▶ Information shown
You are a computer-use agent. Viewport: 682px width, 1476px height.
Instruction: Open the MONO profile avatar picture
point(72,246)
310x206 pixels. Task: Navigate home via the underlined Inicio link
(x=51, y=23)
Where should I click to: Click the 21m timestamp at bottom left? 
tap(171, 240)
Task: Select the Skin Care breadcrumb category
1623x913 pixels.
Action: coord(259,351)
---
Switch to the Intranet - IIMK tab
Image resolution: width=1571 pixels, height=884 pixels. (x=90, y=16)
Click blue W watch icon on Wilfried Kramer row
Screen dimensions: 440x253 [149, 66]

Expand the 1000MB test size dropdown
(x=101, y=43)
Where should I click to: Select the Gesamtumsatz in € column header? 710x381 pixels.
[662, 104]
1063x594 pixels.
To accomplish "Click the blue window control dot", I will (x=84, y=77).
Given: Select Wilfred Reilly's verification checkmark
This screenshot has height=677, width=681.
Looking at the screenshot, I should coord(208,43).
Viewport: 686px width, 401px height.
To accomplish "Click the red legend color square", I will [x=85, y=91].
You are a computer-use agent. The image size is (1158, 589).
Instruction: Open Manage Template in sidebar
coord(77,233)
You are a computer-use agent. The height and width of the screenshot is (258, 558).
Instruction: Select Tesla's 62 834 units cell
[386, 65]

▶ Instructions to follow
Rewrite everything in the data from the line containing "You are a computer-use agent. Viewport: 682px" down to the line containing "Action: coord(259,351)", replacing "Task" with "Goal" and leaving all else unchanged. Return only those lines.

▶ In response
You are a computer-use agent. Viewport: 682px width, 1476px height.
Instruction: Open the MONO profile avatar picture
point(72,246)
310x206 pixels. Goal: Navigate home via the underlined Inicio link
(x=51, y=23)
Where should I click to: Click the 21m timestamp at bottom left? 
tap(171, 240)
Goal: Select the Skin Care breadcrumb category
1623x913 pixels.
Action: coord(259,351)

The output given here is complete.